वाक़िये इतने अनगिनत हैं इस ज़िंदगी के…साहिब.!!
समझ नहीं आ रहा…किताब लिखूँ या हिसाब लिखूँ…!!!
The First Lockdown was declared across India on 23rd March. We received the news in shocked surprise, as neither Corporate India, nor families were prepared. Shopkeepers big or small, offices, factories, even e-commerce sites all went into shutdown. Individuals were scrambling to organize daily requirements like milk and veggies, while large organizations were busy providing their employees IT support so that they could work from home seamlessly. In the starting days of lockdown, I wrote a blog : A Crisis too Precious to Waste ( https://vikasshirodkar.blog/2020/04/09/a-crisis-too-precious-to-waste/ ). In my early enthusiasm, I actually listed out 9 positive outcomes that we can all gather/learn from the lockdown. Even in my title, unknowingly I had echoed great men of yore e.g. Winston Churchill, ” Never let a good crisis go to waste”.
◆ ◆ ◆ ◆ ◆ ◆ ◆
## Work request:
Continue the blog post about India's first lockdown, starting after its final sentence above.

## Record set:
◆ ◆ ◆ ◆ ◆ ◆ ◆
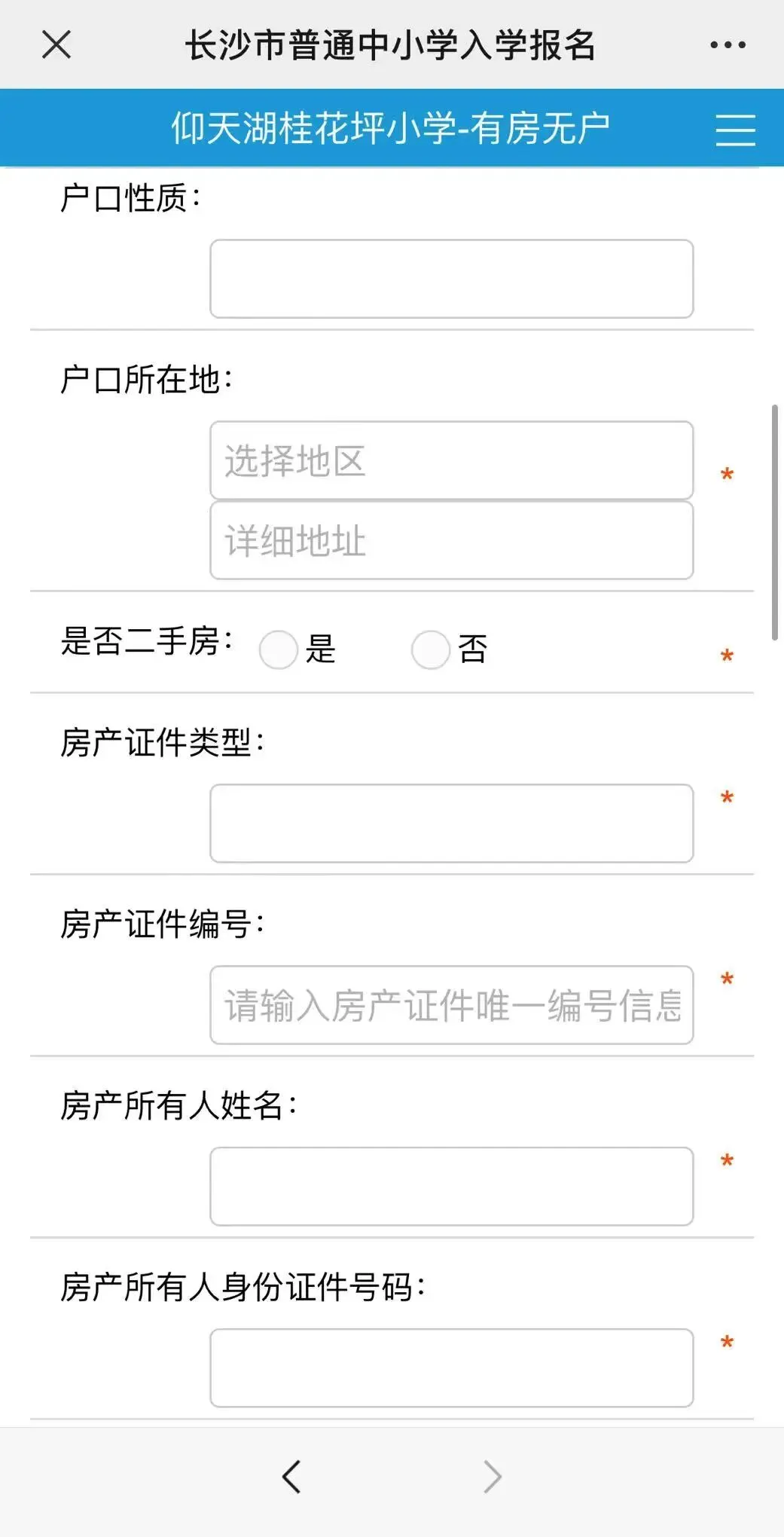Click the 房产证件编号 input field
This screenshot has width=784, height=1537.
pos(452,1005)
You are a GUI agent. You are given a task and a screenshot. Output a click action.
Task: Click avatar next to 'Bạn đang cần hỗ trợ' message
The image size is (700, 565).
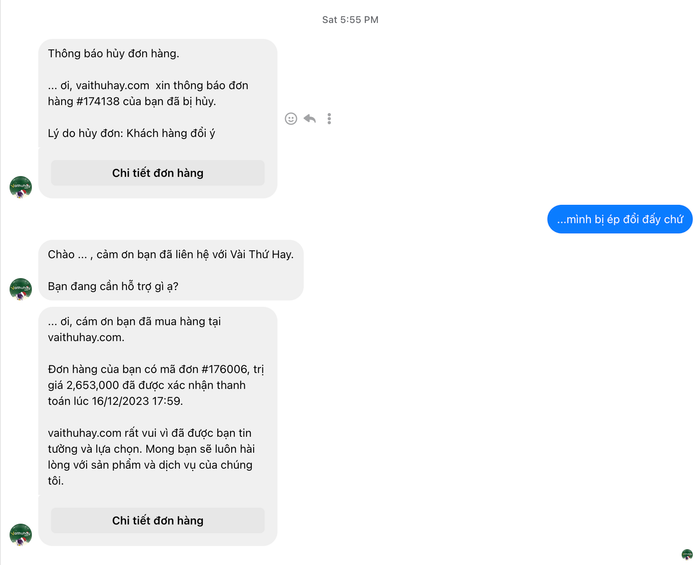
◆ ◆ ◆ ◆ ◆ ◆ ◆
## Answer section:
Today is 27th June. We are in Lockdown 5.0. From 23rd March, it is 96 days most of us have been at home. A small number of us, from essential services, health care, pharma, policing or other security outfits have been working through these nearly 100 days. And possibly working even harder, with more stress than before. Another group started going to work more recently in the last 8/10 days. Uncertain, scared what the exposure to external environment would do to our risk profile, leading to a doubt whether you should have risked going back to office at all!! An even larger majority is still at home. Some in conducive industries like Technology, BFSI & IT/ITES are practicing the new norm of Working from Home, for varying lengths of time. An even larger number, in Educational institutions, Retail industry, Transportation, Hospitality just waits for the next diktat … uncertain whether it will be extension of the Lockdown or lifting of it.
Meanwhile, number of cases testing positive continues to soar. Slowly, surely. We now know of cases in our friends’ circle, or in our Society, or even in our building who have tested positive. Buildings/Floors are being sealed and cordoned off by the municipal authorities. If the data shared on the many webinars I attend daily is anything to go by, there is an increase in the cases of depression, anxiety and, of course, stress in the populace. Uncertainty of when all this will end is not helpful. Mental Health is always a good indicator of overall satisfaction and happiness within the system. And so this is worrisome. There are some “hidden talents” in each one of us and hidden opportunities in the circumstances. Unfortunately, to paraphrase a comedian in recent times,” I do have many hidden talents. But it is hidden so well, that I can’t find it myself!!” That will not help. We need to plumb our depths and find them.
Against this backdrop, while I was walking yesterday (yes I am allowed to go down to walk in the open within Society’s premises) an old song popped into my head…
“नहीं उदास नहीं
बस एक चुप सी लगी है
नहीं उदास नहीं
कही पे सांस रुकी है”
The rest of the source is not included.